▶ _Trabalho solicitado_
A – No texto sobre a concessão de medida protetiva de urgência pela Autoridade Policial, traduza para o inglês a frase "Por maior moderação, há a retirada parcial da liberdade do ofensor quando se concede a medida protetiva de urgência à mulher Vítima."
B – Retome o texto sobre a concessão de medida protetiva de urgência pela Autoridade Policial a partir da última frase apresentada.

▶ _Texto do documento_
++++++++
O cenário ampliativo permite constatar que, não apenas a Autoridade pode, como deve conceder a medida protetiva de urgência nos casos imprescindíveis nos Municípios que não são sede de Comarca, como também nas situações em que há a presença do magistrado, exatamente por considerar que o requerimento da Vítima, como o próprio nome ressalta, é urgente.
Ademais, com relação ao argumento de reserva de jurisidição, constata-se que a situação tratada não permite sua aplicação, principalmente por se verificar que há a prevalência da saúde e da integridade física da Vítima, assim como da segurança da sociedade. A Autoridade Policial é a primeira a atuar juridicamente, preparada tecnicamente para avaliar se o caso permite a concessão da medida protetiva de urgência, da mesma forma que possui o poder de retirar a liberdade de um suposto infrator ao realizar uma prisão em flagrante, retirando-o a liberdade de ir e vir. Por maior moderação, há a retirada parcial da liberdade do ofensor quando se concede a medida protetiva de urgência à mulher Vítima. Tanto que a prisão cautelar, essa sim, sob o lastro da reserva de jurisdição, está sendo concedida, em regra, nos casos em que já houve a decretação prévia da medida protetiva de urgência e esta se fez insuficiente para a preservação da integridade da mulher.
Portanto, verifica-se que a Autoridade Policial, não só tem a capacitação técnico-jurídica para realizar a concessão da medida protetiva de urgência, como tem a imperiosa necessidade de possuir a discricionariedade imediata para a decisão. Considera-se, por conseguinte, que o Delegado tem a possibilidade de visualizar os fatos reais, aferindo a veracidade dos fatos, assim como a necessidade, ou não, da concessão imediada da medida e de, por fim, realizar a eficaz proteção indispensável à mulher vítima de violência doméstica.
++++++++
▶ _Linhas do conjunto de dados_
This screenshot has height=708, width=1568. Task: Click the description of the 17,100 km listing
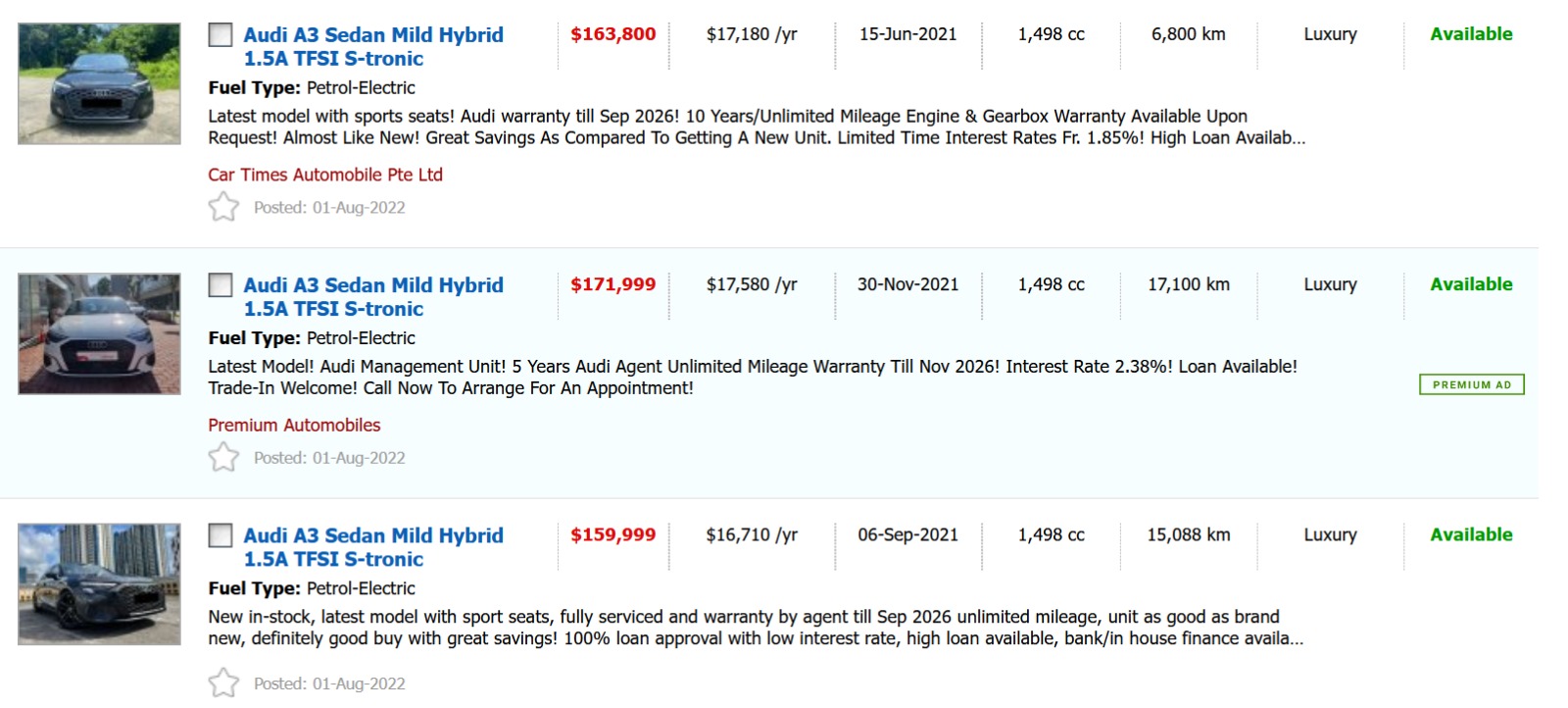(752, 378)
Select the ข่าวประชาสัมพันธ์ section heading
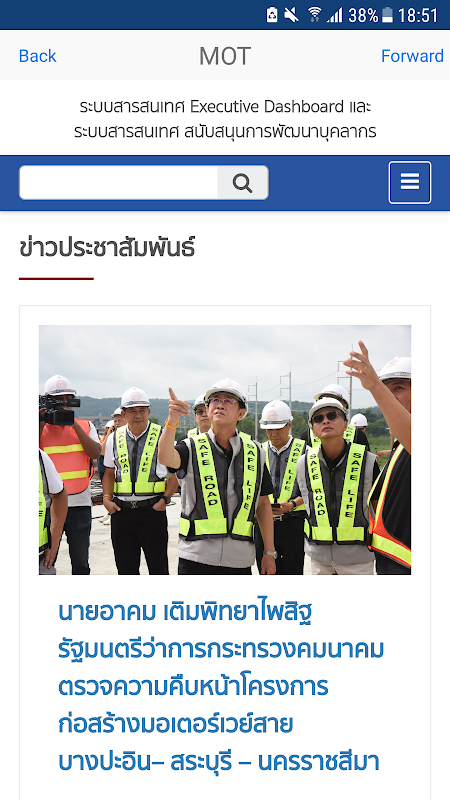 click(107, 248)
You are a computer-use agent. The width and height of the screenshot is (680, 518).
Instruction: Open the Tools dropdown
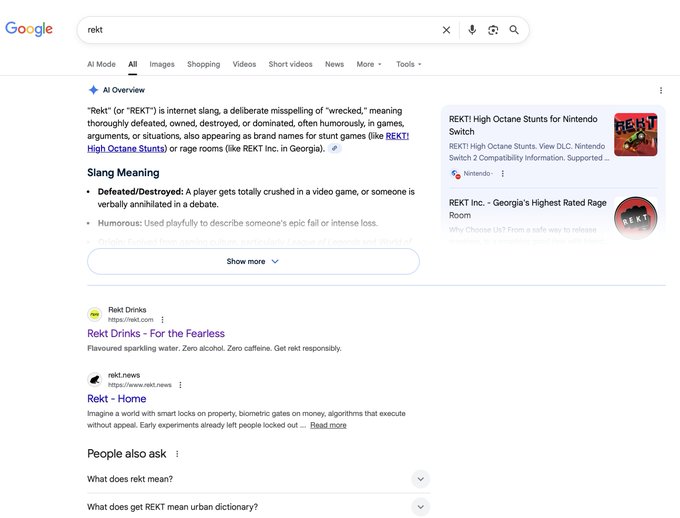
++++++++
▶ _Respostas dos exercícios_
A – As a more moderate measure, the offender's liberty is partially removed when the urgent protective measure is granted to the woman Victim.

B –
Temática igualmente problemática presente na Lei Maria da Penha refere-se à (des)necessidade da representação ou não da Vítima no crime de lesão corporal (art. 129, CP). Considerando que a supracitada Lei vedou a aplicação da Lei nº 9.099/95 nas situações de violência doméstica e familiar contra a mulher, retirou-se a necessidade de representação da vítima para que a Polícia Judiciária e o Poder Judiciário atuam-se, tornando-a, para esses casos, incondicionada.
O debate sobre o está instalado há anos, discute-se: até onde poderá ir o Estado na proteção da mulher vítima de violência doméstica? Retirar a liberdade de representação da vítima, de fato traz maior proteção ou até mesmo, retira-se o fardo da vulnerabilidade para se sobrepor à incapacidade?
A discussão traz traços de linearidade entre a hiper vulnerabilidade e a incapacidade. Fato é que a prática demonstra que, não adianta o Estado intervir nas situações em que a própria vítima não quer intervenção estatal ou seguimento policial, considerando até mesmo que, ainda que haja uma investigação, as provas serão insuficientes quando a própria vítima não se põe ao lado da Polícia para realização de sua oitiva, perícias ou, até mesmo, a indicação de testemunhas indiretas.
Dessa forma, não visando o esgotamento dos debates acerca da Lei Maria da Penha, mas sim trazê-las a pauta no mês em que há a visibilidade da causa, sugere-se a continuidade do aprimoramento da Lei, frisando a necessidade de previsões legislativas que possam refletir na prática, principalmente no que se refere à celeridade na proteção eficaz da mulher vítima de violência.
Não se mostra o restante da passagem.